=== What is expected ===
Print every row below verbatim, with no character altered, added, or dropped.

Raw rows:
________________________

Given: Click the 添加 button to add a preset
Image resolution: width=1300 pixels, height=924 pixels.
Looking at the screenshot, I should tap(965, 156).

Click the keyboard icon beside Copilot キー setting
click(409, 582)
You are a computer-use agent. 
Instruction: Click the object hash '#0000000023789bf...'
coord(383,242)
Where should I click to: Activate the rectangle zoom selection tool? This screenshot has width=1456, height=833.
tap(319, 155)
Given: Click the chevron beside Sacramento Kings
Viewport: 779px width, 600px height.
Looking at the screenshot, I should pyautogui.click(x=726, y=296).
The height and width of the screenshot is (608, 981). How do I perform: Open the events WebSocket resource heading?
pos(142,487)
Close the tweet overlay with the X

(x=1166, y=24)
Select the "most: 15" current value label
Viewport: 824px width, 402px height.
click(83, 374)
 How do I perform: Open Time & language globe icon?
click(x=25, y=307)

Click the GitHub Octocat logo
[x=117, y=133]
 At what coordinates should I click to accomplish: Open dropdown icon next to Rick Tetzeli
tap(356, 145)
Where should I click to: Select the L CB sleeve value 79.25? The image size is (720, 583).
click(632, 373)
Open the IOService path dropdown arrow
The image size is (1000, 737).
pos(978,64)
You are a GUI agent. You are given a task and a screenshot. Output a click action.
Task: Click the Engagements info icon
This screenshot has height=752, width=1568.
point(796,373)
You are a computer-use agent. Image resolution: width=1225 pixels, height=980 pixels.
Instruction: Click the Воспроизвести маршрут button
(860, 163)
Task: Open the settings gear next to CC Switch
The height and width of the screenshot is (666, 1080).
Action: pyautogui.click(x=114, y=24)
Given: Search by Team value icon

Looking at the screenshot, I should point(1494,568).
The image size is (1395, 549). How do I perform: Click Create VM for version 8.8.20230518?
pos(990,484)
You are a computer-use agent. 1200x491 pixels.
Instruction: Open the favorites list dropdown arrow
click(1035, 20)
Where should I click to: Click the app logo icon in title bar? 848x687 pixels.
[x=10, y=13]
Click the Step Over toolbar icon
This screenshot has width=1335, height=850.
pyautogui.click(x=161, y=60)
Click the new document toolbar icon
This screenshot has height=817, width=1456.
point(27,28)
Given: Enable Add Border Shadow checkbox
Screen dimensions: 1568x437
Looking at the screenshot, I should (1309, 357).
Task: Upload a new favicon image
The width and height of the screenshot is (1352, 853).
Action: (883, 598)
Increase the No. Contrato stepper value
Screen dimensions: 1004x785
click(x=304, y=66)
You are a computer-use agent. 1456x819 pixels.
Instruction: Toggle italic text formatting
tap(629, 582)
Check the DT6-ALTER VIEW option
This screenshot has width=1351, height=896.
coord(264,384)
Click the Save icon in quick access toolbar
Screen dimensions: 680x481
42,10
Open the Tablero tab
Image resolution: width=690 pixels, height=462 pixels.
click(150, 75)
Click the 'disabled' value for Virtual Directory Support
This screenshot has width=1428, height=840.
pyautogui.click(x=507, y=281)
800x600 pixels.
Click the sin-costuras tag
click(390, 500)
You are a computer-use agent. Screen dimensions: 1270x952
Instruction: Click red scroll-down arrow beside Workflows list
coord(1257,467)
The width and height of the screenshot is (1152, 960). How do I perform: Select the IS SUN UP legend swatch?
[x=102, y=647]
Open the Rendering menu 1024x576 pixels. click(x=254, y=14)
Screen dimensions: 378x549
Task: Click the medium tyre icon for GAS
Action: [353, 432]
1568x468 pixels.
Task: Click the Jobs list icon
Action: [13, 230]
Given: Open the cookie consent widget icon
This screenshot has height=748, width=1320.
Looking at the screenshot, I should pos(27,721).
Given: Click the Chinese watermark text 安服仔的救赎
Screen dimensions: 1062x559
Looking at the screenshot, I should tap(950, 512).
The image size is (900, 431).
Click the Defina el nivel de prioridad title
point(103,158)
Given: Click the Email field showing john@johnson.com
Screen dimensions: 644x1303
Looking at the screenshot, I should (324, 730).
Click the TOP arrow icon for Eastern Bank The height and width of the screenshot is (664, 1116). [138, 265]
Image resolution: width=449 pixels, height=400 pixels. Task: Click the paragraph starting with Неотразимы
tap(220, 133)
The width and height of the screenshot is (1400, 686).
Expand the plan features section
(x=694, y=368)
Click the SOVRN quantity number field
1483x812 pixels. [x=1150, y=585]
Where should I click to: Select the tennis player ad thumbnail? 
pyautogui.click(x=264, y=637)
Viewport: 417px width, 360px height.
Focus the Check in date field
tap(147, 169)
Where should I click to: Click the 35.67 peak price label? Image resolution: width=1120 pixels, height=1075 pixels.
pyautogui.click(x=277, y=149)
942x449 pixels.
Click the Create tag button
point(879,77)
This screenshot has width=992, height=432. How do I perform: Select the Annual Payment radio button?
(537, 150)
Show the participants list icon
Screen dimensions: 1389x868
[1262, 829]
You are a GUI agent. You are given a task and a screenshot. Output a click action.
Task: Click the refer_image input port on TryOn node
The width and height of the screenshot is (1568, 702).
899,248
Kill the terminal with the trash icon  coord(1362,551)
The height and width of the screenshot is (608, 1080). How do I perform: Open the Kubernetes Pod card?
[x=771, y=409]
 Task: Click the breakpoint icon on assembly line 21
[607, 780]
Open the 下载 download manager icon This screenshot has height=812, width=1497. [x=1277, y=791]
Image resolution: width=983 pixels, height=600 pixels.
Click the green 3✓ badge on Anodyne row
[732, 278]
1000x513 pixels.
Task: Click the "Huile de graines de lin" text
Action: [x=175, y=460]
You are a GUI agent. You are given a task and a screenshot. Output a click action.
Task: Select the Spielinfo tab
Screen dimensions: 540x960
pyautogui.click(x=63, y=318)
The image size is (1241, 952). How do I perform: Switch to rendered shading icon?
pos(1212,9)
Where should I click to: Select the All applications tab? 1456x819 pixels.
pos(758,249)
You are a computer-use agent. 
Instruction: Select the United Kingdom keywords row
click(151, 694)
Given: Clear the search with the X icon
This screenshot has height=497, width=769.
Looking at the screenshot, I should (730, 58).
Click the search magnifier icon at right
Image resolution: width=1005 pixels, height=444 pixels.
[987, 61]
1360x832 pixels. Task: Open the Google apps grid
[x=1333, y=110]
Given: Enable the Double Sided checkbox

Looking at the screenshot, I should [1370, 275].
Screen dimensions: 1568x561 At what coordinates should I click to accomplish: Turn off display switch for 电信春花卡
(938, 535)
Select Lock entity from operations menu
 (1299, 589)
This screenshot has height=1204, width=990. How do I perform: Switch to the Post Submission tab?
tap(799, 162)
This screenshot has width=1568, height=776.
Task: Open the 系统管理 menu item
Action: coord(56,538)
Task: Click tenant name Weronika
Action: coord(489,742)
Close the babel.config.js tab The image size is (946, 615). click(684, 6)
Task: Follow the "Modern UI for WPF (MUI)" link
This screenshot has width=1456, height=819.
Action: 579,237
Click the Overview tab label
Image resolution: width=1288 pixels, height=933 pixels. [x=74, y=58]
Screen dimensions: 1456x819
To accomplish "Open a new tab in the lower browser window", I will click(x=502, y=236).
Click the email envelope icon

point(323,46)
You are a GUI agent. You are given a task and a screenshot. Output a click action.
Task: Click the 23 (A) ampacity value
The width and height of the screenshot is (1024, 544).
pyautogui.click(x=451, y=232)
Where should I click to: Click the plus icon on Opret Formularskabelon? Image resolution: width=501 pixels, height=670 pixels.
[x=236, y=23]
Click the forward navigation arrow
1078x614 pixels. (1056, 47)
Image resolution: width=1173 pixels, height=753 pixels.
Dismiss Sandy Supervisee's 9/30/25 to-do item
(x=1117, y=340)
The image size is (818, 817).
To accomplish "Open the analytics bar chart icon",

________________________

=== Full solution ===
Given: Click the 添加 button to add a preset
Image resolution: width=1300 pixels, height=924 pixels.
Looking at the screenshot, I should tap(965, 156).

Click the keyboard icon beside Copilot キー setting
click(409, 582)
You are a computer-use agent. 
Instruction: Click the object hash '#0000000023789bf...'
coord(383,242)
Where should I click to: Activate the rectangle zoom selection tool? This screenshot has width=1456, height=833.
tap(319, 155)
Given: Click the chevron beside Sacramento Kings
Viewport: 779px width, 600px height.
Looking at the screenshot, I should pyautogui.click(x=726, y=296).
The height and width of the screenshot is (608, 981). How do I perform: Open the events WebSocket resource heading?
pos(142,487)
Close the tweet overlay with the X

(x=1166, y=24)
Select the "most: 15" current value label
Viewport: 824px width, 402px height.
click(83, 374)
 How do I perform: Open Time & language globe icon?
click(x=25, y=307)

Click the GitHub Octocat logo
[x=117, y=133]
 At what coordinates should I click to accomplish: Open dropdown icon next to Rick Tetzeli
tap(356, 145)
Where should I click to: Select the L CB sleeve value 79.25? The image size is (720, 583).
click(632, 373)
Open the IOService path dropdown arrow
The image size is (1000, 737).
pos(978,64)
You are a GUI agent. You are given a task and a screenshot. Output a click action.
Task: Click the Engagements info icon
This screenshot has height=752, width=1568.
point(796,373)
You are a computer-use agent. Image resolution: width=1225 pixels, height=980 pixels.
Instruction: Click the Воспроизвести маршрут button
(860, 163)
Task: Open the settings gear next to CC Switch
The height and width of the screenshot is (666, 1080).
Action: pyautogui.click(x=114, y=24)
Given: Search by Team value icon

Looking at the screenshot, I should point(1494,568).
The image size is (1395, 549). How do I perform: Click Create VM for version 8.8.20230518?
pos(990,484)
You are a computer-use agent. 1200x491 pixels.
Instruction: Open the favorites list dropdown arrow
click(1035, 20)
Where should I click to: Click the app logo icon in title bar? 848x687 pixels.
[x=10, y=13]
Click the Step Over toolbar icon
This screenshot has width=1335, height=850.
pyautogui.click(x=161, y=60)
Click the new document toolbar icon
This screenshot has height=817, width=1456.
point(27,28)
Given: Enable Add Border Shadow checkbox
Screen dimensions: 1568x437
Looking at the screenshot, I should (1309, 357).
Task: Upload a new favicon image
The width and height of the screenshot is (1352, 853).
Action: (883, 598)
Increase the No. Contrato stepper value
Screen dimensions: 1004x785
click(x=304, y=66)
You are a computer-use agent. 1456x819 pixels.
Instruction: Toggle italic text formatting
tap(629, 582)
Check the DT6-ALTER VIEW option
This screenshot has width=1351, height=896.
coord(264,384)
Click the Save icon in quick access toolbar
Screen dimensions: 680x481
42,10
Open the Tablero tab
Image resolution: width=690 pixels, height=462 pixels.
click(150, 75)
Click the 'disabled' value for Virtual Directory Support
This screenshot has width=1428, height=840.
pyautogui.click(x=507, y=281)
800x600 pixels.
Click the sin-costuras tag
click(390, 500)
You are a computer-use agent. Screen dimensions: 1270x952
Instruction: Click red scroll-down arrow beside Workflows list
coord(1257,467)
The width and height of the screenshot is (1152, 960). How do I perform: Select the IS SUN UP legend swatch?
[x=102, y=647]
Open the Rendering menu 1024x576 pixels. click(x=254, y=14)
Screen dimensions: 378x549
Task: Click the medium tyre icon for GAS
Action: [353, 432]
1568x468 pixels.
Task: Click the Jobs list icon
Action: [13, 230]
Given: Open the cookie consent widget icon
This screenshot has height=748, width=1320.
Looking at the screenshot, I should pos(27,721).
Given: Click the Chinese watermark text 安服仔的救赎
Screen dimensions: 1062x559
Looking at the screenshot, I should tap(950, 512).
The image size is (900, 431).
Click the Defina el nivel de prioridad title
point(103,158)
Given: Click the Email field showing john@johnson.com
Screen dimensions: 644x1303
Looking at the screenshot, I should (324, 730).
Click the TOP arrow icon for Eastern Bank The height and width of the screenshot is (664, 1116). [138, 265]
Image resolution: width=449 pixels, height=400 pixels. Task: Click the paragraph starting with Неотразимы
tap(220, 133)
The width and height of the screenshot is (1400, 686).
Expand the plan features section
(x=694, y=368)
Click the SOVRN quantity number field
1483x812 pixels. [x=1150, y=585]
Where should I click to: Select the tennis player ad thumbnail? 
pyautogui.click(x=264, y=637)
Viewport: 417px width, 360px height.
Focus the Check in date field
tap(147, 169)
Where should I click to: Click the 35.67 peak price label? Image resolution: width=1120 pixels, height=1075 pixels.
pyautogui.click(x=277, y=149)
942x449 pixels.
Click the Create tag button
point(879,77)
This screenshot has width=992, height=432. How do I perform: Select the Annual Payment radio button?
(537, 150)
Show the participants list icon
Screen dimensions: 1389x868
[1262, 829]
You are a GUI agent. You are given a task and a screenshot. Output a click action.
Task: Click the refer_image input port on TryOn node
The width and height of the screenshot is (1568, 702).
899,248
Kill the terminal with the trash icon  coord(1362,551)
The height and width of the screenshot is (608, 1080). How do I perform: Open the Kubernetes Pod card?
[x=771, y=409]
 Task: Click the breakpoint icon on assembly line 21
[607, 780]
Open the 下载 download manager icon This screenshot has height=812, width=1497. [x=1277, y=791]
Image resolution: width=983 pixels, height=600 pixels.
Click the green 3✓ badge on Anodyne row
[732, 278]
1000x513 pixels.
Task: Click the "Huile de graines de lin" text
Action: [x=175, y=460]
You are a GUI agent. You are given a task and a screenshot. Output a click action.
Task: Select the Spielinfo tab
Screen dimensions: 540x960
pyautogui.click(x=63, y=318)
The image size is (1241, 952). How do I perform: Switch to rendered shading icon?
pos(1212,9)
Where should I click to: Select the All applications tab? 1456x819 pixels.
pos(758,249)
You are a computer-use agent. 
Instruction: Select the United Kingdom keywords row
click(151, 694)
Given: Clear the search with the X icon
This screenshot has height=497, width=769.
Looking at the screenshot, I should (730, 58).
Click the search magnifier icon at right
Image resolution: width=1005 pixels, height=444 pixels.
[987, 61]
1360x832 pixels. Task: Open the Google apps grid
[x=1333, y=110]
Given: Enable the Double Sided checkbox

Looking at the screenshot, I should [1370, 275].
Screen dimensions: 1568x561 At what coordinates should I click to accomplish: Turn off display switch for 电信春花卡
(938, 535)
Select Lock entity from operations menu
 (1299, 589)
This screenshot has height=1204, width=990. How do I perform: Switch to the Post Submission tab?
tap(799, 162)
This screenshot has width=1568, height=776.
Task: Open the 系统管理 menu item
Action: coord(56,538)
Task: Click tenant name Weronika
Action: coord(489,742)
Close the babel.config.js tab The image size is (946, 615). click(684, 6)
Task: Follow the "Modern UI for WPF (MUI)" link
This screenshot has width=1456, height=819.
Action: 579,237
Click the Overview tab label
Image resolution: width=1288 pixels, height=933 pixels. [x=74, y=58]
Screen dimensions: 1456x819
To accomplish "Open a new tab in the lower browser window", I will click(x=502, y=236).
Click the email envelope icon

point(323,46)
You are a GUI agent. You are given a task and a screenshot. Output a click action.
Task: Click the 23 (A) ampacity value
The width and height of the screenshot is (1024, 544).
pyautogui.click(x=451, y=232)
Where should I click to: Click the plus icon on Opret Formularskabelon? Image resolution: width=501 pixels, height=670 pixels.
[x=236, y=23]
Click the forward navigation arrow
1078x614 pixels. (1056, 47)
Image resolution: width=1173 pixels, height=753 pixels.
Dismiss Sandy Supervisee's 9/30/25 to-do item
(x=1117, y=340)
The image size is (818, 817).
To accomplish "Open the analytics bar chart icon",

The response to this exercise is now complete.